> _ASSIGNED TASK 1_
In the review of the novel Red April, what typewriter does the prosecutor use, and which character is it missing?
> _ASSIGNED TASK 2_
Carry the review of the novel Red April forward from its final sentence.

> _EXERCISE TEXT_
::::::
Red April first came out in Spanish in 2006 and was awarded the Al-faguara Prize that year. The English translation came out last year.
Saldîvar is the novel’s chief protagonist, a comically conscientious and procedurally rigid associate district prosecutor for Ayacucho, a small town in southwest Peru. He writes with the grace of a man, say, on stilts, using a suitably ancient Olivetti typewriter that doesn’t have the Spanish character Ñ, churning out comic reports in strained officialese. At once delusional, frustrated and ambitious, he always finds something to applaud about himself — after every report he smiles contentedly, contemplating that “in his lawyer’s heart, a poet struggled to emerge”.
Roncagliolo has a magician’s ability to make whatever he touches into a spectacle or a ritual. This overwhelming atmosphere is accentuated because the book is set during Catholic festivals.
It seems that wherever you look there’s a festival and blood: the blood of Christ, the blood of murder victims, sacrificial lambs. It’s blood, blood, blood — everywhere. A central ritual of one gory festival involves tying a condor by its talons to the back of a bull, at which it predatorially pecks, tearing the living beast apart. Yet someone points out “that’s a folkloric celebration — not terror”. If you look this way you will see the descendants of the Spanish conquistadors roughing the Indians, if you tilt your head a bit it’s the boots of soldiers grinding the heads of the civilians. Animals are not spared terror — it seems to be integral to the festivities.
A distinct signature
Attempts by the prosecutor to investigate the murders are thwarted by the police and the army, symbolised by Commander Carrion. Even though he wants to internalise the injunction by the commander that “in this country there’s no terrorism, by orders from the top”, he is confounded by the bodies that keep piling up, as officialdom insists on everyone ingesting amnesiac tablets. All of the deaths have, as it were, a distinct signature — they are the work of one hand or a group working in concert. But as soon as there are footprints in the earth, a force, what could be a torrential wind blowing from the Andes, billows down to erase the evidence and the prosecutor has to start all over again.
The sense of terror in Red April is visceral and unrelenting, as in the sense of a death foretold: there’s the obstretrics ward turned morgue, a body killed and drained of all blood — and, if that doesn’t scare you, there’s a crematorium in a Catholic church (as a rule cremation is discouraged by the church because it believes the body should be intact as it awaits resurrection and judgment).
::::::
> _DATA SECTION_
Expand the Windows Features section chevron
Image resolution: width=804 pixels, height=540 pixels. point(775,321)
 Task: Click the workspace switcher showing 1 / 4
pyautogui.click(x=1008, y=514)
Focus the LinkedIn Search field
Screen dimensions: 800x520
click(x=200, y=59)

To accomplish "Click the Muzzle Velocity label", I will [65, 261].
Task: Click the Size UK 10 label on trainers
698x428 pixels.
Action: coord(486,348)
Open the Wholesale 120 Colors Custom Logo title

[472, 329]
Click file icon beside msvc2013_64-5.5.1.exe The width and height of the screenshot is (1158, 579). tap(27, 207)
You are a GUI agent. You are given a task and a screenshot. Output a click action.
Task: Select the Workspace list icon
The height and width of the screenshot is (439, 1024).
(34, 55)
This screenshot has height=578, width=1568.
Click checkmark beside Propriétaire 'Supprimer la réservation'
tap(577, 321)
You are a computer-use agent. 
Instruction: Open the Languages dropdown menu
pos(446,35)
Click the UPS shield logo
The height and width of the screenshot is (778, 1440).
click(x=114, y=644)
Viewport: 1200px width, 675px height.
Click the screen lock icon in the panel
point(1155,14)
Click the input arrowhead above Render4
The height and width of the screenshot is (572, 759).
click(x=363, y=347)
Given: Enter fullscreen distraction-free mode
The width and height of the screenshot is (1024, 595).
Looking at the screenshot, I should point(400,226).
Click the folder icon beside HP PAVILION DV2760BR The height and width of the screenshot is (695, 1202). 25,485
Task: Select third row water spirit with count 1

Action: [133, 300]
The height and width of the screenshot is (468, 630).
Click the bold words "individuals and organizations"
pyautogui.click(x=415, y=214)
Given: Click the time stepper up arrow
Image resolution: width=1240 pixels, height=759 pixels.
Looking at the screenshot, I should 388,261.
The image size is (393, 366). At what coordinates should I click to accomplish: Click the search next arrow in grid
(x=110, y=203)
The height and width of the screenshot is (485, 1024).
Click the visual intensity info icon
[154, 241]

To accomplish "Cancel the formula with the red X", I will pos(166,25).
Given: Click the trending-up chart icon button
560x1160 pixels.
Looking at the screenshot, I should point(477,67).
::::::
> _REPLY 1_
An ancient Olivetti that lacks the Spanish character Ñ.

> _REPLY 2_
When the prosecutor is dispatched to go to the provinces as an election observer, he’s confronted by dogs killed by artists: every morning dogs are hung up, some strangled, others beheaded, some slit, their innards spewing out. Always attached to the dogs are signs that read: “This is how traitors die” and “Death
to turncoats”.
In this dystopian world, as a sad Andean cry spirals up the snow-capped mountains, it’s not quite clear whether Saldîvar is the hunter or the hunted. As he ambles on vertiginously, following the trail of the murderer, he contemplates the city of Ayacucho (Quechua for “place of the dead”) as a “great sepulchre of slaves buried alive”.
Feeding into this great sense of tragedy and horror is the resigned cynicism that suffuses the lives of the native people. Replying to a question of whether he believes in heaven, a jailed member of the Shining Path says: “I believe in hell, Señor Prosecutor. I live there. Hell is not being able to die.”
Red April is a great achievement. It melds Incan and Catholic millenarian and resurrection doctrines, the documentary style (some of the dialogue is taken from official documents) and other genres to come up with a portrait of a society full of people who have, to use two lines from the book, “just come out of a sewer. Or a mass grave.”
It is a riveting read, a moving portrayal of a persecuted people who walk through a necropolis with the kind of jaunty stride more suitable to a carnival.